We streamline the legalization process to ensure all plumbing work meets local code compliance.
Any time you change the structural, electrical, plumbing or mechanical configurations of any part of a home or building, you need a permit and inspection. Certain installations, such as a water heater, also require a permit. For more information on when a permit is or isn’t needed, contact us or your local Building Department.
Westchester County has 48 different municipalities along with NYC‘s Building Department and all have different fees based on the scope of work performed. We offer free estimates and all permit costs are explicitly stated.
Insurance may not extend to un-permitted improvements. Liability insurance typically does not cover the portions of a property that have been improved without a permit (illegally improved).
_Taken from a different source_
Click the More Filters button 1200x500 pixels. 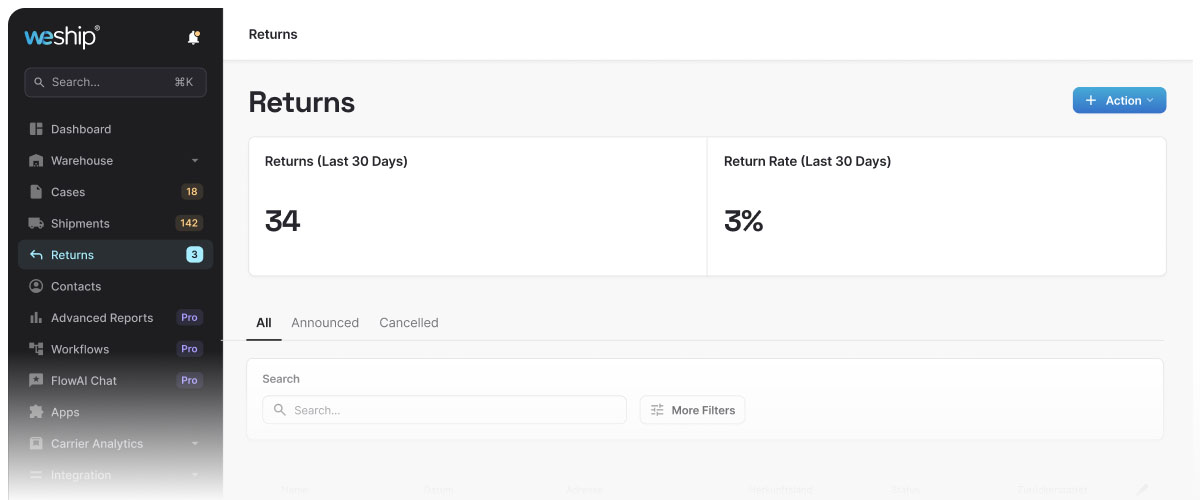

Josephine The Plumber’s work is done with permits & inspections; and all work is warrantied.
Plumbing alterations can be costly and mistakes can be even more costly. Good plumbing is not cheap & cheap plumbing is not good. The risks associated with illegal or bad plumbing work will cost more money in the long run. Quality is achieved by doing the right thing the first (and every) time.
Noreen and Eileen were an elderly couple who lived in the same house for over forty years. When they decided to retire and sell their home, they ran into a slight problem. Twenty years earlier, they hired an unlicensed plumber who installed a NEW GAS hot water heater without a permit. The title company produced Department of Buildings records showing the hot water was made by their oil boiler and not the new GAS water heater they had installed. Now the sale of their property was held up for a year and the house sat vacant while Noreen and Eileen had already relocated. During this time, they had to maintain a property they no longer lived in. This meant paying property taxes, maintenance, and heating an empty house. After ten months of this, Josephine The Plumber was recommended to legalize the existing plumbing and file permits. The Department of Buildings fines cost Noreen and Eileen more than $10,000. Some minor modifications were needed to make the gas piping code complaint, and this meant permits and even more time. How much did they save working without a permit? Maybe $1000 ? In the end, Noreen and Eileen were forced to wait a year and spend over $30,000 for a job that would have cost about $3,000 if they had obtained permits and done it legally.